Controversial plans to in-fill the distinctive walkway known as ‘Library Walk’ between Manchester Central Library and the town hall extension will be decided at a key planning meeting this week. The proposals, due to go before the city council’s planning committee on 25 October, seek to link these two buildings with an unsympathetic glass structure.
The significance of the Library Walk in its own right cannot be underestimated.
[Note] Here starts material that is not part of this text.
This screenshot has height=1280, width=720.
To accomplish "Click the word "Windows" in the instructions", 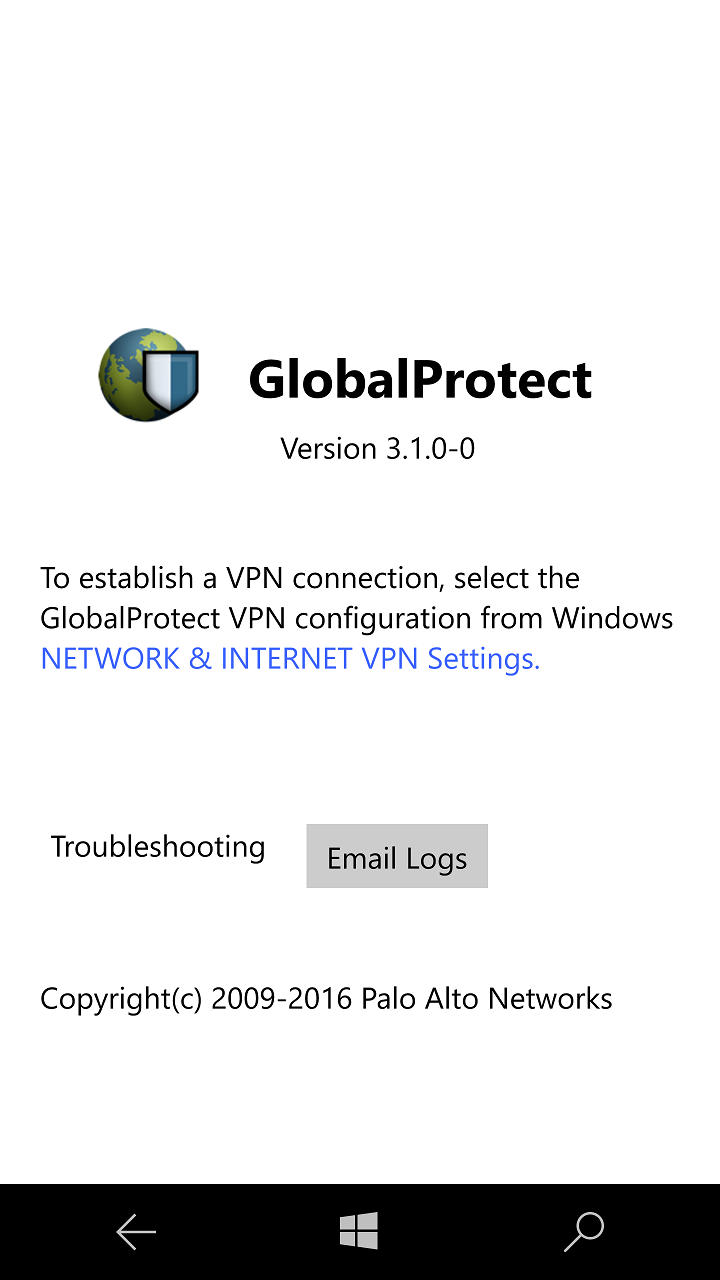I will 612,619.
Located between two Grade II* Listed Buildings (and in two conservation areas) Library Walk can justifiably be described as a unique architectural concept: it is a beautiful and extraordinary urban space, contributing to the distinctiveness of Manchester city centre.
Despite objections raised by the Twentieth Century Society, Manchester Modernists and a petition with over 1300 signatures opposing the plan, the City Council is “minded to grant consent”. This will effectively stop up an important feature of this outstanding architectural grouping and damage a space that the council calls in its own planning report “one of the most dramatic urban spaces in the city”.
The addition of the library and town hall extension to Alfred Waterhouse’s Grade I Town Hall (1877) was the result of a competition won by Emmanuel Vincent Harris (1876-1971): a prolific architect renowned for his public buildings throughout England.
The architect conceived Library Walk as a third key element between his two masterpiece buildings: a deliberate choice to match the geometries of the library rotunda with the curve of the Town Hall Extension. It is not simply a walkway between them which emerged by chance. His vision resulted in one of the most remarkable civic complexes in England.